◆ What needs to be done ◆
Search the records for the string "Theme", then copy each line where it appears.

┄┄┄┄┄┄

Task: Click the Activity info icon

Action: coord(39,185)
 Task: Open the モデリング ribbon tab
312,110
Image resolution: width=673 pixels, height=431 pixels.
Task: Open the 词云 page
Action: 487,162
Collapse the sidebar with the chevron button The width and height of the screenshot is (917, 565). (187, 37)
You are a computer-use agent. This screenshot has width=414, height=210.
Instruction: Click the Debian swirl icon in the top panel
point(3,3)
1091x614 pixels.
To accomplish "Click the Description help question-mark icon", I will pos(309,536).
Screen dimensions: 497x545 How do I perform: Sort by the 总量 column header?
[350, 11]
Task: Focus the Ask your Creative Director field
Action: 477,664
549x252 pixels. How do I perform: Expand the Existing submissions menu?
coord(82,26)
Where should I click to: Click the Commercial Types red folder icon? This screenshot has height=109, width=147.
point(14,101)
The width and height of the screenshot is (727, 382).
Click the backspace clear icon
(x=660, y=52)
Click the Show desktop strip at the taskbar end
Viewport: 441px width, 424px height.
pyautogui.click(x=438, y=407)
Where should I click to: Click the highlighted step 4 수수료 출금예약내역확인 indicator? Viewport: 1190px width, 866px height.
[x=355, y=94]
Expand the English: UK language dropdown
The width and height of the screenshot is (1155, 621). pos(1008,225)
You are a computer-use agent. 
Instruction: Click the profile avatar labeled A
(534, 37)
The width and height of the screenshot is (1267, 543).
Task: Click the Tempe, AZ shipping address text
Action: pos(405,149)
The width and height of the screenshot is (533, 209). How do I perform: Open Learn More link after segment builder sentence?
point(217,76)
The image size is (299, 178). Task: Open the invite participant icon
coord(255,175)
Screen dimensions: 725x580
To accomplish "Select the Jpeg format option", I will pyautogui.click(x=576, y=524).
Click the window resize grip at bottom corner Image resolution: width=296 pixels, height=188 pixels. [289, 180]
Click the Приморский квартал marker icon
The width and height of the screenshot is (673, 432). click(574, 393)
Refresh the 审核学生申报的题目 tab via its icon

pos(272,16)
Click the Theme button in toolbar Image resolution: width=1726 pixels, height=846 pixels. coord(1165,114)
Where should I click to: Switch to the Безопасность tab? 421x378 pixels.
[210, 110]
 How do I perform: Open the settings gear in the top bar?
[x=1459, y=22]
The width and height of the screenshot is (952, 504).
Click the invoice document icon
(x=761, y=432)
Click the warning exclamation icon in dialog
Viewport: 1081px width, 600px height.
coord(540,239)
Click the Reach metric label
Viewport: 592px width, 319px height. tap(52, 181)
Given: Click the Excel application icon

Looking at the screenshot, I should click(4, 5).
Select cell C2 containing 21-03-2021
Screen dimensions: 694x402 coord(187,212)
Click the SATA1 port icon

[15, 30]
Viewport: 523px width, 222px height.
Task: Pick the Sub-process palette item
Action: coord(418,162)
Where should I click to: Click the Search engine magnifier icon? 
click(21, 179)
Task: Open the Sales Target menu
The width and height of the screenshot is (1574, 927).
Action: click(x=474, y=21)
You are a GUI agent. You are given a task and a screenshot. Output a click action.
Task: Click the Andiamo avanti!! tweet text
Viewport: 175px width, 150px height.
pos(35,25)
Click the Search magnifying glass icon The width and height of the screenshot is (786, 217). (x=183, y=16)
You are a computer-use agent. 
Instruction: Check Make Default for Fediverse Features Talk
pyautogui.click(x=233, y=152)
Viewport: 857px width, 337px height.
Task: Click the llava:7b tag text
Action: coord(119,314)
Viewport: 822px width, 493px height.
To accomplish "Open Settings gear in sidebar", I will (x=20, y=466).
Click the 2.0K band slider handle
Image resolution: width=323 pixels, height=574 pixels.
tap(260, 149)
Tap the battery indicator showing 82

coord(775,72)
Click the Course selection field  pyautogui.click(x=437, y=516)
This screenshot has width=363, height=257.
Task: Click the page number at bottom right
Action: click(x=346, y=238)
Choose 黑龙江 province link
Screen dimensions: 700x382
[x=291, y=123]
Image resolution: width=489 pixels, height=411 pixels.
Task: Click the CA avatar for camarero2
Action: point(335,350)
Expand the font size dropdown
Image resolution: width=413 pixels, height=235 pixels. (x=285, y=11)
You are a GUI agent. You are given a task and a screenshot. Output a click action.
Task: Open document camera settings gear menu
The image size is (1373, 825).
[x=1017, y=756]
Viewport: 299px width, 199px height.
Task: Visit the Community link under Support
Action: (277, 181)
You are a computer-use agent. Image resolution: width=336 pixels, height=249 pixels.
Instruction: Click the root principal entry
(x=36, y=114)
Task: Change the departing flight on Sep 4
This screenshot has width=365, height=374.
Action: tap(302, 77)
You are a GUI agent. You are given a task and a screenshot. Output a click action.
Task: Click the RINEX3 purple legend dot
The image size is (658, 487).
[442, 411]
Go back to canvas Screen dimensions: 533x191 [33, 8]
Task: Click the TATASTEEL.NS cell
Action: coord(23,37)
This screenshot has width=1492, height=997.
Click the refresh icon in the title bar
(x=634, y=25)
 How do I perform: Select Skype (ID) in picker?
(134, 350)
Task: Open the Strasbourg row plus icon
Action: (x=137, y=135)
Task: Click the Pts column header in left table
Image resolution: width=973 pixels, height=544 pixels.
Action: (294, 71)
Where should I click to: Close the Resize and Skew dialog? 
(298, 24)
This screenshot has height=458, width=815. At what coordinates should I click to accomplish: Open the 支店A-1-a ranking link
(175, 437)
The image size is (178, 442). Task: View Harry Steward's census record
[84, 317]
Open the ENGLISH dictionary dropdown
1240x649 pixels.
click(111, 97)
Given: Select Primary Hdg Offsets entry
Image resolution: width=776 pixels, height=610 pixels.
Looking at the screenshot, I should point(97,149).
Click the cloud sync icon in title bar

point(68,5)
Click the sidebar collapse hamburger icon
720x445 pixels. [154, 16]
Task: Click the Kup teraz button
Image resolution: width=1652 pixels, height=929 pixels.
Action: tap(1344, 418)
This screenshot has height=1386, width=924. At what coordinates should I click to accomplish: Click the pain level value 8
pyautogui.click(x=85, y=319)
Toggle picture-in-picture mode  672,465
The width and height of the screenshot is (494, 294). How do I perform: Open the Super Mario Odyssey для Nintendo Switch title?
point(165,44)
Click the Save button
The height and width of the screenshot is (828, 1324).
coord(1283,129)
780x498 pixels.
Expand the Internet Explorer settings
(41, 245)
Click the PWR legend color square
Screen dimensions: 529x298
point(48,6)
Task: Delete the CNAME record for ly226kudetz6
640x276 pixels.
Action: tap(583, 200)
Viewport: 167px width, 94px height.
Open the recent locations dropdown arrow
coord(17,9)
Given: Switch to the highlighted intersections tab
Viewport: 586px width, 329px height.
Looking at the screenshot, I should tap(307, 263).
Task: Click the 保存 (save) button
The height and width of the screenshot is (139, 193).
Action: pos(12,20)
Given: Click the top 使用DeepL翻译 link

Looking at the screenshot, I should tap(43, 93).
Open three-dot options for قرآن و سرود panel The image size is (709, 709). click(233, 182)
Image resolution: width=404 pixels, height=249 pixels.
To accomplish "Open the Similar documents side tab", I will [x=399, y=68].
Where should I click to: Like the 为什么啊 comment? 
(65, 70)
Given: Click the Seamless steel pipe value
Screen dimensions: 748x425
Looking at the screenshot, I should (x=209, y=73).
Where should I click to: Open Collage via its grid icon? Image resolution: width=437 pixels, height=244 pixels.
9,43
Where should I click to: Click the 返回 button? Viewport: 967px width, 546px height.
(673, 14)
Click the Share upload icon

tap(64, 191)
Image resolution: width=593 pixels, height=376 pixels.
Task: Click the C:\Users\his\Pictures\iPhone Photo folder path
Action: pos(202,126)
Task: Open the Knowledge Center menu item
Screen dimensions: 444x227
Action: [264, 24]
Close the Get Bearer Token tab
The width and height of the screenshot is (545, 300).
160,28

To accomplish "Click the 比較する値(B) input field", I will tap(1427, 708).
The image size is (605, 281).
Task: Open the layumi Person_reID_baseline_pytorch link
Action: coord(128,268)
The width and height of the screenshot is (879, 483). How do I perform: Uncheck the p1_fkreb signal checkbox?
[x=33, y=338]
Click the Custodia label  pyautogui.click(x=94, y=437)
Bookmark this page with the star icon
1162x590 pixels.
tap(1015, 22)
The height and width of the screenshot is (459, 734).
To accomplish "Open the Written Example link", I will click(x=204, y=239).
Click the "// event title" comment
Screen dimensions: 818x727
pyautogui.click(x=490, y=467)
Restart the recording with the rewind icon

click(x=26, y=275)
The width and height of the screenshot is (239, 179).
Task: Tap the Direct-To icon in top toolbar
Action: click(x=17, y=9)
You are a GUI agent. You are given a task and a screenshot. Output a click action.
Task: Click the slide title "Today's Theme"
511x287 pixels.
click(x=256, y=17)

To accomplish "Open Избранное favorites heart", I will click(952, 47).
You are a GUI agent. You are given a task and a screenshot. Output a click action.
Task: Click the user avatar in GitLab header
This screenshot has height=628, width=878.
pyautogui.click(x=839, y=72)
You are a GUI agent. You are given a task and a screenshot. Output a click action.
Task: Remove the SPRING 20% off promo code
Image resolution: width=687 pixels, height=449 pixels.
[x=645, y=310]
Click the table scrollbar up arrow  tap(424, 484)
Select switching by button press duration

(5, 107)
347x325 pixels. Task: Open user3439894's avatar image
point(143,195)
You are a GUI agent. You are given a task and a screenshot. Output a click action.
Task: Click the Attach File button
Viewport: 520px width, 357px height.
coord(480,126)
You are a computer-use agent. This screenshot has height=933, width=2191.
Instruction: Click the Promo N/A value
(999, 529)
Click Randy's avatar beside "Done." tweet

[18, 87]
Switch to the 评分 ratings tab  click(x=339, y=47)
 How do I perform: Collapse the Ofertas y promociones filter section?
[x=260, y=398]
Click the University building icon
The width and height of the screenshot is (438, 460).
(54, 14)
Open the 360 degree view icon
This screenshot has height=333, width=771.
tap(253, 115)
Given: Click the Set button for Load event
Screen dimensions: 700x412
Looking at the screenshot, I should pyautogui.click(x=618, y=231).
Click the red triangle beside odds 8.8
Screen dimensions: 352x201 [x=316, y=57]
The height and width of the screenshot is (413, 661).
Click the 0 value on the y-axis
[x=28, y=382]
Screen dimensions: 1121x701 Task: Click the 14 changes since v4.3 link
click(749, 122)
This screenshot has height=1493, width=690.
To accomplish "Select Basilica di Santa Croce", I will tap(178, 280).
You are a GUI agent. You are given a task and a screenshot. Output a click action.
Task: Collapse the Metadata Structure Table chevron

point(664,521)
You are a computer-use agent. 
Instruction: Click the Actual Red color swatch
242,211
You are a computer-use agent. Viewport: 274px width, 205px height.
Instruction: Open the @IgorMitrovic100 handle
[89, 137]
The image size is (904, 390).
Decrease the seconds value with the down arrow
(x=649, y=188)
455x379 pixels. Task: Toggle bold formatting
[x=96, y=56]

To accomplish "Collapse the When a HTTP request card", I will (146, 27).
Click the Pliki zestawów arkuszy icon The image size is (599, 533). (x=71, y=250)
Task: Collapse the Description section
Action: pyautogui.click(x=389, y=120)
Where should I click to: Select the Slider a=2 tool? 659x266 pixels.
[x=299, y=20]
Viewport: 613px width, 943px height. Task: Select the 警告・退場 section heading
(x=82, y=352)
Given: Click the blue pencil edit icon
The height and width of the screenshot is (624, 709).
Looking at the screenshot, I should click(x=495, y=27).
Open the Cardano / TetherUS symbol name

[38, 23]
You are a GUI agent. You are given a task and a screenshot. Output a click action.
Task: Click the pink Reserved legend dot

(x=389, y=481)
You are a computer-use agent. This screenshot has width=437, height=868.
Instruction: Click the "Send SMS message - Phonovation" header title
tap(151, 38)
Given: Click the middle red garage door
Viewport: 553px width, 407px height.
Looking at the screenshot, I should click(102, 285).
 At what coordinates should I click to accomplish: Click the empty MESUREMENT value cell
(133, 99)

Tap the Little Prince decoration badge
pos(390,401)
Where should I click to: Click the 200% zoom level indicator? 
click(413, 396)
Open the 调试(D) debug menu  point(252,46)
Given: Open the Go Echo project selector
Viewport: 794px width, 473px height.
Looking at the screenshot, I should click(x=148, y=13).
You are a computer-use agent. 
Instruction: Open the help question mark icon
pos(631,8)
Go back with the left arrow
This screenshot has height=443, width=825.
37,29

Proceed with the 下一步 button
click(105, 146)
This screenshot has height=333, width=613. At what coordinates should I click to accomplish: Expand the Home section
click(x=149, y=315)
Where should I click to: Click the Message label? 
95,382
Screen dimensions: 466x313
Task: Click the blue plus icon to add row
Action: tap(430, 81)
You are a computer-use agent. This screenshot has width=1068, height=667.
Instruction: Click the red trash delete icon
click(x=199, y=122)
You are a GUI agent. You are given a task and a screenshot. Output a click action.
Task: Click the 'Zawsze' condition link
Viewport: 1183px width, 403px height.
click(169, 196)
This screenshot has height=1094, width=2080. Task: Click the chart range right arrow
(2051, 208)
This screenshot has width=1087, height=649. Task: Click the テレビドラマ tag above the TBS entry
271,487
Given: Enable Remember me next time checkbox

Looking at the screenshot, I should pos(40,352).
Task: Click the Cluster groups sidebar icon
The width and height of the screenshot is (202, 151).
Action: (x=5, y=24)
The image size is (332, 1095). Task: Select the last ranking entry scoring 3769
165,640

┄┄┄┄┄┄

◆ Reply ◆
Click the Theme button in toolbar Image resolution: width=1726 pixels, height=846 pixels. coord(1165,114)
Task: Click the slide title "Today's Theme"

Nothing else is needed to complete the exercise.